Tuesday, May 01, 2007
Some people IE bastardy tits call me workshy. This is as nothing however compared to farmers wanting, nay demanding compensation for their cows getting TB . This to me seems to be like asking for money for old rope.
Is not your animal getting a disease a hazard of the job? My cat is currently sick, yet I don't go complaining to T. Blair for her vet money. Not only would I get summarily thrown out but I'd be laughed at. Farmers join nurses on my all time 'sucking the government dry' list.
On a happier note, last month I had 261 unique visitors according to Statcounter and 364 page loads. Those 261 may be the same 10 people with a different IP address everyday but still, not bad. If of course it's a true and accurate figure, about 258 people have visited and not left a comment!
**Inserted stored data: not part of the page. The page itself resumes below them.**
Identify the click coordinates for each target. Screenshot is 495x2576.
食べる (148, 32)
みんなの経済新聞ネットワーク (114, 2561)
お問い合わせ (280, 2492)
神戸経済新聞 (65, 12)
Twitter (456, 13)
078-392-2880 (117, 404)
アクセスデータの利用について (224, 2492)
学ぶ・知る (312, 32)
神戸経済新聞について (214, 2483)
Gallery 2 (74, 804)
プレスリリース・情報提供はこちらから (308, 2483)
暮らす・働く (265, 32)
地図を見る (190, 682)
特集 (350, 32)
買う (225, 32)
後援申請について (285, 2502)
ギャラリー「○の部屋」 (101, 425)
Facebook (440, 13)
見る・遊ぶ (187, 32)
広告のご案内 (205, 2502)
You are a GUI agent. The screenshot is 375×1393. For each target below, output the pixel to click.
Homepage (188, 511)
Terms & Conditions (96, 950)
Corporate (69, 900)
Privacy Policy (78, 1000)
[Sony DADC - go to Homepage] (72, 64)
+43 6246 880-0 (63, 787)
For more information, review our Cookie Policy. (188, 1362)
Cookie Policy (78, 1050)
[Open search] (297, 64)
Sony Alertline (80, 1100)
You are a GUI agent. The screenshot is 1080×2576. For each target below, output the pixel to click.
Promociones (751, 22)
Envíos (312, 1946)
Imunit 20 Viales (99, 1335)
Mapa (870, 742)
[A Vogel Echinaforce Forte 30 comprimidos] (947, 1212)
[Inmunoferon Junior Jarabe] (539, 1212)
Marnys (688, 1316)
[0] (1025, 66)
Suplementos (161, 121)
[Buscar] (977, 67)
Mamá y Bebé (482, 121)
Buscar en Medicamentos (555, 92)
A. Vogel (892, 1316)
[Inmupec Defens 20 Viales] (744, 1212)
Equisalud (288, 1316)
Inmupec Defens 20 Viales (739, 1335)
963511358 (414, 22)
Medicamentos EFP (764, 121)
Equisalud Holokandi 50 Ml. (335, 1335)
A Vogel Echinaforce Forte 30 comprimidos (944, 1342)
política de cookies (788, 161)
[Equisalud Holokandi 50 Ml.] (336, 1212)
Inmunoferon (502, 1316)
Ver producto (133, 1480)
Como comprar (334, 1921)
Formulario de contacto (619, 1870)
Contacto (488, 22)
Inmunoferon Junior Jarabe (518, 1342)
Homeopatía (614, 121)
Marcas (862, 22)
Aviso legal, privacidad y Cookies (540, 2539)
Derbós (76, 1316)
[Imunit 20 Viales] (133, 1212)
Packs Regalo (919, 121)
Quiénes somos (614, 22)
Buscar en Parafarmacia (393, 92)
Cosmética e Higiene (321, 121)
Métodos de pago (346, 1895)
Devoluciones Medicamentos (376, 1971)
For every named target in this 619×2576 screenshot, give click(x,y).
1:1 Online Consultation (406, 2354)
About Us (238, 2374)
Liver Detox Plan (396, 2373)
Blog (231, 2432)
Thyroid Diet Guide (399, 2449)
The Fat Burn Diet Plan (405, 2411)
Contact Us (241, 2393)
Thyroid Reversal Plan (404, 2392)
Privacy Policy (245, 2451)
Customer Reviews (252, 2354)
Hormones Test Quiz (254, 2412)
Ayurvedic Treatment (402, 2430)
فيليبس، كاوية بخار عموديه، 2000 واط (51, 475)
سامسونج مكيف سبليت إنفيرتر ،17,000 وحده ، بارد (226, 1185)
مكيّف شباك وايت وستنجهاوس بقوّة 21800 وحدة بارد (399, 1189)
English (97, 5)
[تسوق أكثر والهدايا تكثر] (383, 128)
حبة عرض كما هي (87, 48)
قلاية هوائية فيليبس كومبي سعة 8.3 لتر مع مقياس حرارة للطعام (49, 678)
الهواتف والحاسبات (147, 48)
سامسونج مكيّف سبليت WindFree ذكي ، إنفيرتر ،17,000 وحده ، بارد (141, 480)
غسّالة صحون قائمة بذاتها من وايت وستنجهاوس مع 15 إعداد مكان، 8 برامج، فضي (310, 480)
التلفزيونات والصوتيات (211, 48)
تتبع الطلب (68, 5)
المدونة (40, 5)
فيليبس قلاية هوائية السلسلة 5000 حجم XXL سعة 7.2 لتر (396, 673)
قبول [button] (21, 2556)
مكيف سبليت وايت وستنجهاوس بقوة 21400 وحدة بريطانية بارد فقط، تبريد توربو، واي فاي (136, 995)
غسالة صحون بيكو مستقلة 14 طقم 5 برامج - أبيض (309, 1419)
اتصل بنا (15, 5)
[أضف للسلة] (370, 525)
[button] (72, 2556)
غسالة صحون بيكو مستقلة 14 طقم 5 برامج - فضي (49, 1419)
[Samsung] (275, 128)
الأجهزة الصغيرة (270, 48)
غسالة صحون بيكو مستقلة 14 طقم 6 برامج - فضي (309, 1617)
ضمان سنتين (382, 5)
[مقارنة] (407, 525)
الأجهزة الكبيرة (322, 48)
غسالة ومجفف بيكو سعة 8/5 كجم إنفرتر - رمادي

Why? Is it not true that you get a warm feeling in your heart in the knowledge of a well written response? So, for now and this time only, leave a comment and give me a true census. I love you all. Except the ones that smell of wee, obviously.
PS I've been found on a search engine with the phrase "treating needle track marks and bruises" - eh? Explain that if you can.
It's a funny thing having an online identity. I used to go by the name 'Damnation' on newsgroups; now I go by the more confident 'jstarbuck' (for 'tis me). Many people aren't even who they say they are (shock! horror!) going so far as to change gender and sexual orientation (go on, have cybersex as the opposite sex in a gay relationship). It never occurred to me though to hide 'me' from the wife.
I left a comment on Scaryduck's blog today comparing my wife, as a joke, to a Nazi. Did you see the mushroom cloud? There surely was one. After five years of marriage my wife a) really needs to learn my sense of humour and b) get one for herself. I felt somewhat affronted. Let alone it was a joke, this was my internet identity I was displaying - what relevance should it have on the 'real world'? A lot apparently. All day long she's been harping on, wanting to know in what way I was comparing her to a Nazi. I should have said it was her persistent extraction of information via inhumane methods but she might not have understood that. One final thing, it was a joke! Good job she never saw my acronym for my job title: Slave To A Bitch.
NB Godwin's Law is irrelevant in this case.